Des centaines de personnes ont été arrêtées à Hong Kong pour avoir protesté contre la nouvelle loi sur la sécurité nationale, alors que les citoyens demandent le droit de voter le jour où les élections au Conseil législatif de 2020 devaient initialement avoir lieu.
La police a déclaré avoir procédé à 289 arrestations à 21 heures (13 heures GMT), dont 270 pour rassemblement illégal.
Au moins deux militants éminents, Figo Chan du groupe Front des droits de l’homme civil et le législateur chevronné et militant pour la démocratie Leung Kwok-hung, connu sous le nom de «Long Hair», figuraient parmi les personnes arrêtées.
Des vidéos publiées sur Twitter ont montré des groupes de manifestants appréhendés par la police, un groupe de jeunes hommes étant aspergé de poivre.
Ailleurs, un agent de la police anti-émeute a pu être vu tirer au hasard des boules de poivre sur le sol tandis qu’un collègue tentait de le retenir par le bras.
Les manifestants se sont rassemblés, criant: «Cinq demandes, pas une de moins» et ont appelé Pékin à libérer 12 militants qui ont été récemment détenus en Chine après avoir été surpris en train de fuir par bateau vers Taiwan.
Selon le groupe de médias local iCable, un chauffeur de bus a été arrêté pour «conduite imprudente».
Les routes ont été bloquées, encombrées et envahies par le chaos en raison du grand nombre de manifestants et de policiers dans la rue, ce qui a provoqué d’importantes embouteillages.
Des images vidéo publiées par la radio de l’Université des sciences et technologies de Hong Kong sur Twitter montrent une jeune fille de 12 ans essayant de fuir la police anti-émeute, avant d’être plaquée au sol par cinq agents.
En réponse à l’incident, la police a publié une déclaration selon laquelle la jeune fille avait été appréhendée alors qu’elle s’enfuyait et était traitée avec suspicion.
La police a déclaré avoir utilisé une force minimale, mais des séquences vidéo semblent montrer un officier qui fonce sur elle, la faisant s’écraser au sol.
La police s’est alors déclarée préoccupée par la participation de «filles mineures à des groupes interdits» et a exhorté les mineurs à rester à l’écart, dans un message sur leur page Facebook.
La police a déclaré que les manifestants scandant des slogans constituaient des infractions à l’ordonnance sur l’ordre public et à un règlement sur le contrôle des maladies.
Au cours de la journée, les responsables ont hissé un drapeau d’avertissement bleu et un drapeau violet de violation de la sécurité nationale pour ceux qui scandaient des slogans interdits et refusaient de bouger.
Ils ont également utilisé des boules de poivre qui sont tirées par des armes à feu et s’ouvrent en libérant un irritant dans l’air, et du spray au poivre, qui provoque une cécité temporaire, une irritation massive et rend la respiration difficile.

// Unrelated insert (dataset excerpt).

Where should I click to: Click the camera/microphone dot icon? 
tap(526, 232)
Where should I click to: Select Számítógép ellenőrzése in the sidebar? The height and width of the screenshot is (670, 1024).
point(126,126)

Plus tôt cette année, la directrice générale Carrie Lam a déclenché des pouvoirs d’urgence pour reporter le vote des élections du Conseil législatif de 2020 à 2021, invoquant une augmentation du nombre de cas de COVID-19.

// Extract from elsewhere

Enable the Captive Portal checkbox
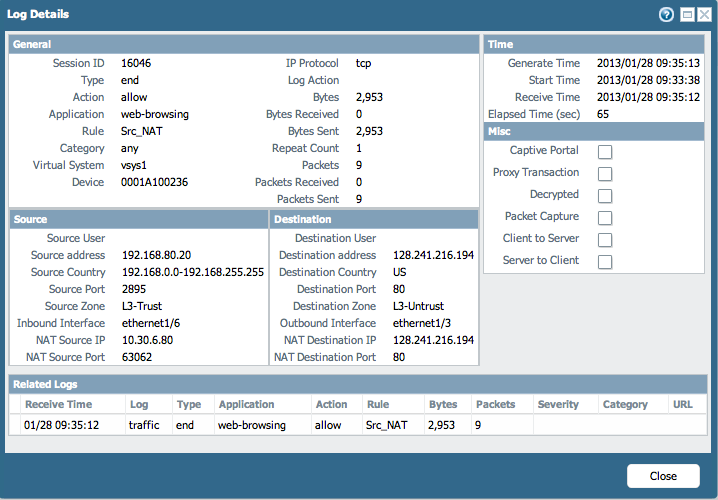Screen dimensions: 718x500 pos(604,152)
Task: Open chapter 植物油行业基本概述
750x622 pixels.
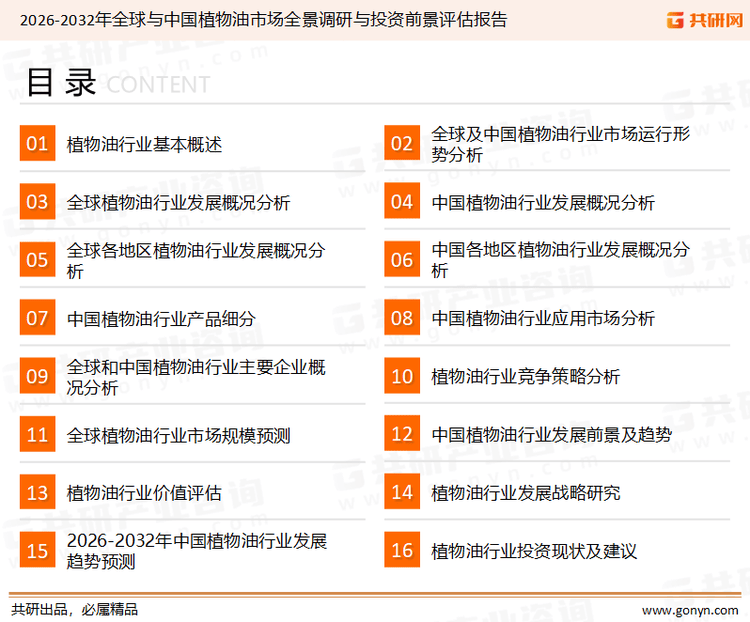Action: (x=144, y=144)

Hong Kong a enregistré 4 879 cas du nouveau virus, avec 94 décès.
Avant les manifestations, les responsables avaient averti qu’ils déploieraient un grand nombre de policiers anti-émeute dans la ville.
Les esprits sont au plus haut depuis que les autorités ont ajouté la loi sur la sécurité nationale dans une annexe de la mini-constitution de la ville, la loi fondamentale, en juin.
Des manifestations comme celles de dimanche n’ont pas été vues depuis l’introduction de la nouvelle loi, qui, selon les critiques, a gravement porté atteinte aux droits et libertés de ceux qui vivent dans la ville.
Lam a ignoré les demandes d’abroger la nouvelle loi et de laisser les élections se dérouler.